GENEL KURUL KONUŞMASI
Konu: SAĞLIK ÇALIŞANLARINA YÖNELİK ARTAN ŞİDDET OLAYLARININ ARAŞTIRILARAK ALINMASI GEREKEN ÖNLEMLERİN BELİRLENMESİ AMACIYLA BİR MECLİS ARAŞTIRMASI AÇILMASINA İLİŞKİN ÖNERGELER VE MECLİS ARAŞTIRMASI KOMİSYONU RAPORU
Yasama Yılı:4
Birleşim:94
Tarih:28.05.2014

HDP GRUBU ADINA İDRİS BALUKEN (Bingöl) - Teşekkür ediyorum Sayın Başkan.

Sayın Başkan, değerli milletvekilleri; 454 sıra sayılı Sağlık Çalışanlarına Yönelik Artan Şiddet Olaylarının Araştırılarak Gereken Önlemlerin Belirlenmesi Konusunda Kurulan Meclis Araştırma Komisyonu Raporu üzerinde grubumuzun görüşlerini aktarmak üzere söz almış bulunmaktayım. Hepinizi saygıyla selamlıyorum.

Gerçekten çok önemli bir komisyon. Uzun bir süre mücadelesini verdiğimiz, muhalefet partileri olarak defalarca buraya araştırma önergeleri getirdiğimiz, sizin vicdanlarınıza seslenmeye çalıştığımız ama hiçbir şekilde başaramadığımız, en son, Doktor Ersin Arslan adındaki bir arkadaşımızın yaşamını yitirmesi üzerine bir zorunluluk olarak Meclis tarafından ele alınan bir komisyonun raporundan bahsediyoruz. Bu komisyon raporunun görüşülmesi sırasında Meclisteki milletvekillerinin bu kadar ilgisiz olması, özellikle, hekim olan, sağlık çalışanı olan arkadaşlarımızın bile bu saat itibarıyla bu sıralarda olmamasını büyük bir talihsizlik olarak değerlendiriyoruz. Bu çalışma yapılırken çok önemli tartışmalar yapıldı, çok önemli öneriler sunuldu ve komisyonun çalışma süresi boyunca da genellikle siyasi parti kimliğinden arınmış olarak hekim kimliğinin ya da sağlık çalışanı kimliğinin ön plana çıkarılması ve gerçekten var olan sorunların çözülmesine yönelik bazı ciddi sonuçlarla önümüze çıkan bir rapordan bahsediyoruz.
* * * * * * *
● Alıştırma Yönergesi
Yukarıdaki Genel Kurul konuşmasında "Sayın Başkan, değerli" ifadesinden "Hepinizi saygıyla selamlıyorum." ifadesine kadar uzanan bölümü hiç değiştirmeden kopyalar mısın?

● Veri Bölümü
* * * * * * *
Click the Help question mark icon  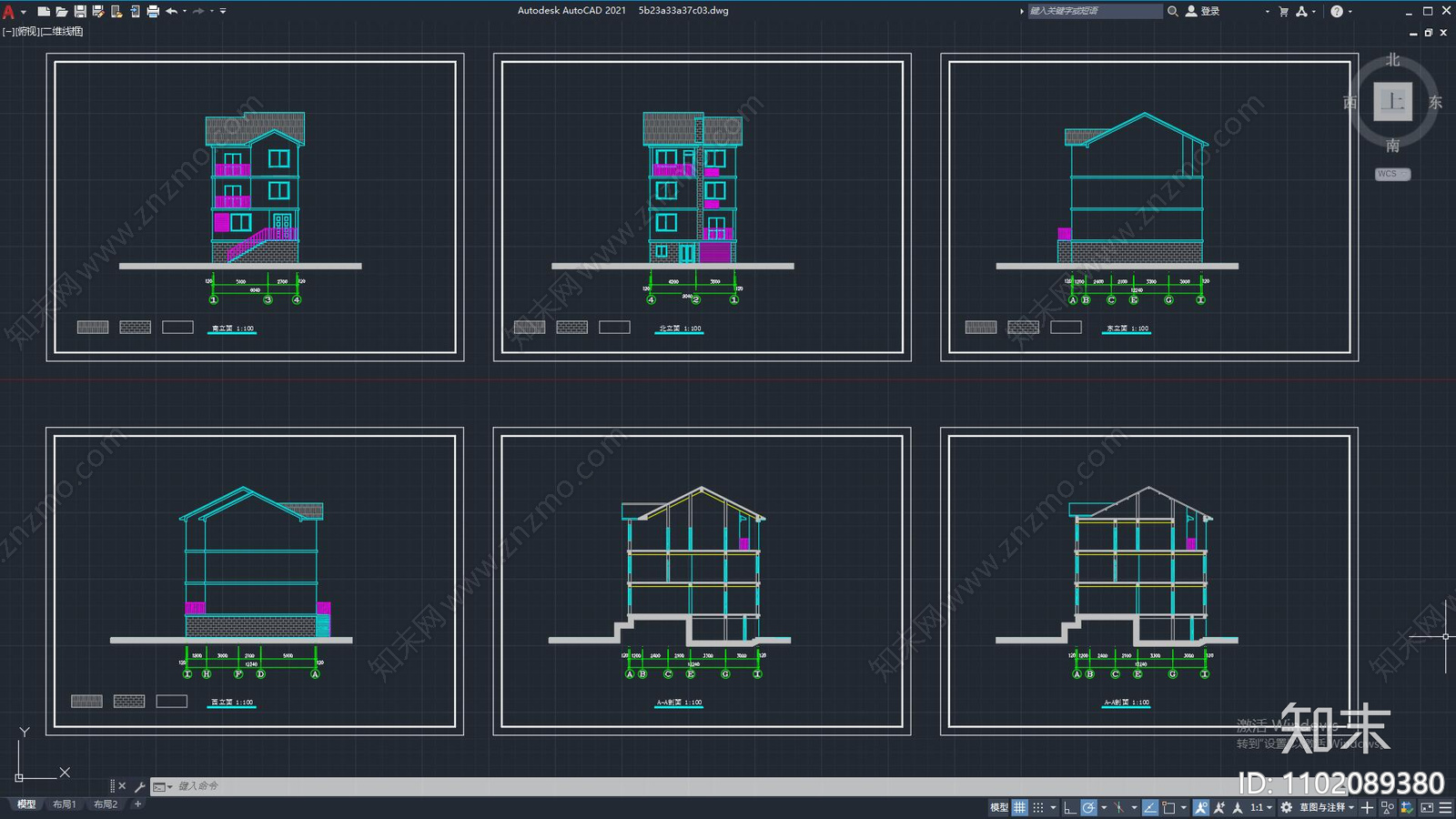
* * * * * * *
● Tamamlanmış Cevap
Sayın Başkan, değerli milletvekilleri; 454 sıra sayılı Sağlık Çalışanlarına Yönelik Artan Şiddet Olaylarının Araştırılarak Gereken Önlemlerin Belirlenmesi Konusunda Kurulan Meclis Araştırma Komisyonu Raporu üzerinde grubumuzun görüşlerini aktarmak üzere söz almış bulunmaktayım. Hepinizi saygıyla selamlıyorum.